DataFrames.jl vs Pandas, dplyr, and Stata

By: Blog by Bogumił Kamiński

Re-posted from: https://bkamins.github.io/julialang/2020/09/25/comparisons.html

New content in DataFrames.jl documentation

Many people moving to DataFrames.jl from other data-management ecosystems are
interested in learning how to map their favorite code patterns to Julia.

It was a long standing issue. Fortunately recently thanks to the efforts of
Matthieu Gomez and Tom Kwong (with the usual major support from
Peter Deffebach and Milan Bouchet-Valat, and a few other
contributors) we finally have a section in the manual on comparisons
against Pandas, dplyr, and Stata.

In parallel Tom Kwong also prepared DataFrames.jl cheat sheet which
excellently shows key functionalities that we currently provide.

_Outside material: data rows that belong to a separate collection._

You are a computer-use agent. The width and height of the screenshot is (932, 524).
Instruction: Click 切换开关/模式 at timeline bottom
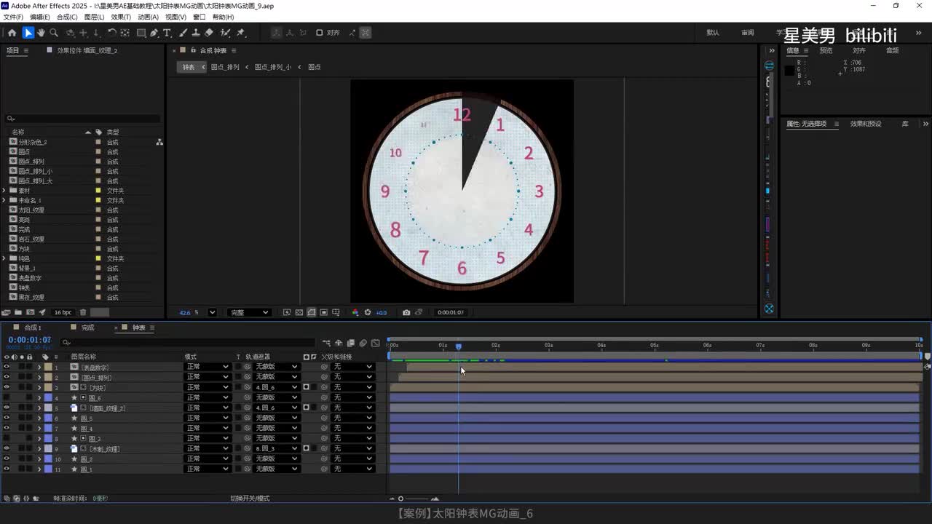click(x=250, y=499)
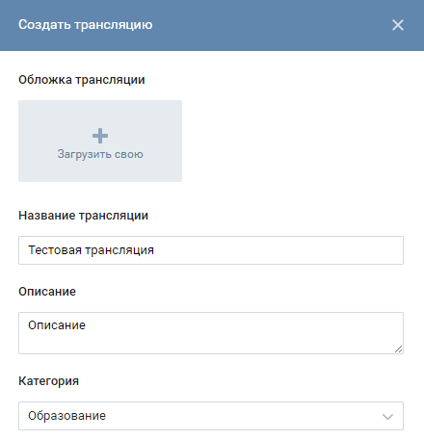Close the Создать трансляцию dialog
Screen dimensions: 424x440
[398, 25]
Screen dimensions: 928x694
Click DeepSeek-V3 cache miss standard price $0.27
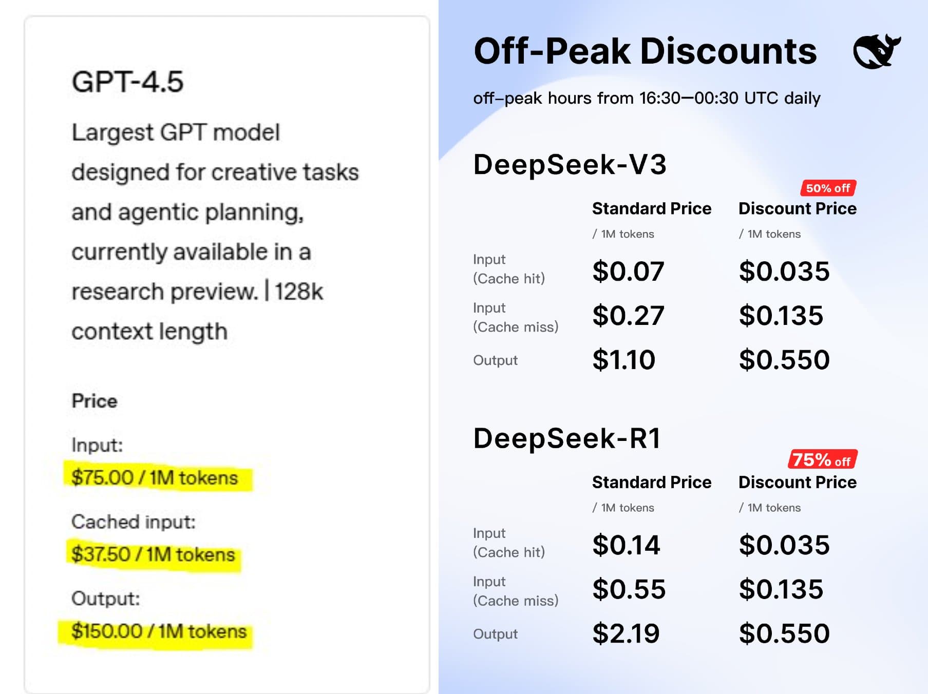click(x=628, y=315)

We all hope that these materials will be useful for people to get started with
DataFrames.jl. If you would like to see some additional content in the
comparisons section of the DataFrames.jl manual – please do not hesitate
to open an issue or pull request.

Lessons learned

As an after-word let me comment that getting dplyr and Stata material was much
smoother than Pandas. It is also reflected in the volume of the material covered
(though probably dplyr and Stata coverage could be improved). The main reason is
that Pandas differs many more ways from DataFrames.jl than dplyr or Stata.
A few of the notable differences are:

  • the type of return value from loc function in Pandas depends on the value
    (not only the type) of its arguments;
  • 0 based indexing (Pandas) vs 1 based indexing (DataFrames.jl);
  • NaN in Pandas is treated as missing in Julia, but is skipped by default
    as opposed to Julia, where you have to be explicit;
  • Pandas has inplace argument to functions while in Julia we have functions
    with and without ! to distinguish between non-mutating and mutating operations;
  • Pandas provides row index, while in DataFrames.jl you need a separate column
    (or columns) in a DataFrame to hold it and later run a groupby function on
    them to get an efficient row-lookup functionality through GroupedDataFrame
    object (note, in particular, that in this way you can have many different row
    indexing column sets to for the same data frame).